Methods: Fructose concentration in serum and 24-hour urine collection was quantified using a UPLC-MS/MS method. Serum fructose was determined in healthy individuals (n=3) after a 15-gram oral fructose load. Twenty-four hours urinary fructose concentrations were determined in individuals consuming low (median: 1.4 g/day [interquartile range: 0.9-2.0]; n=10), normal (median: 31 g/day [23-49]; n=15) and high (median: 70 g/day [55-84]; n=16) amounts of fructose.

Results: Quantitative analysis of fructose in serum and urine was successfully achieved with inter- and intra-assay variations of ~5%, linear calibration curves (r2>0.99) over the physiological range and recoveries in serum and urine of ~92%. Fasting serum fructose levels (5.7±0.6 µmol/L) increased 60 minutes after a 15-gram oral fructose load (to 150.3±41.7 µmol/L) and returned to normal after 180 minutes (8.4±0.6 µmol/L).
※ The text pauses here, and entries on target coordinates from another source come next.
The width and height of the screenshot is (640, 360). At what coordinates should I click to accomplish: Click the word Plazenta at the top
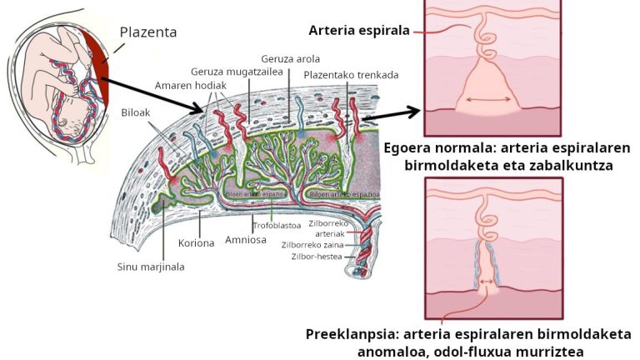point(148,32)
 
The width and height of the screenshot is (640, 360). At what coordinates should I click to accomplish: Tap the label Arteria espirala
point(358,31)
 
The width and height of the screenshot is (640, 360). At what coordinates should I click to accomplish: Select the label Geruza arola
point(290,59)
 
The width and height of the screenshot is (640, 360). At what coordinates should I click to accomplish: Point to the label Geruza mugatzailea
point(231,72)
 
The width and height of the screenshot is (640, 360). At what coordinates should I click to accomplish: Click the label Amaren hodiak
point(191,86)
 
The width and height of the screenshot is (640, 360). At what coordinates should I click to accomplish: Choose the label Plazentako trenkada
point(351,75)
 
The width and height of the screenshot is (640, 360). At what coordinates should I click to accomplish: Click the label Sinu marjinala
point(151,267)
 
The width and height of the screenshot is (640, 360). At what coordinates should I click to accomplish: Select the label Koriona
point(197,243)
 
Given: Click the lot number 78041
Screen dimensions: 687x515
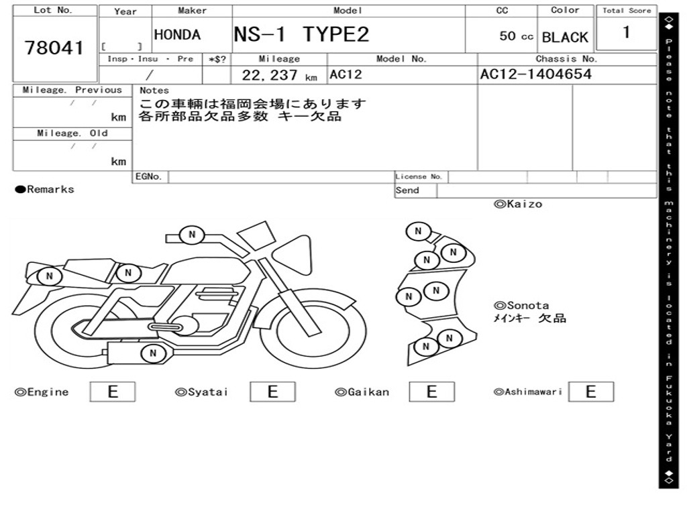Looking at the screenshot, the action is coord(54,48).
Twenty-four hours urinary fructose concentration was significantly lower in low fructose consumers when compared to normal and high fructose consumers (median: 36.1 µmol/day [interquartile range: 26.4-64.2], 142.3 µmol/day [98.8-203.0], and 238.9 µmol/day [127.1-366.1], p = 0.004 and p < 0.001, respectively).

Conclusion: Fructose concentrations can be measured accurately and precisely with this newly developed UPLC-MS/MS method, which can be applied in clinical studies.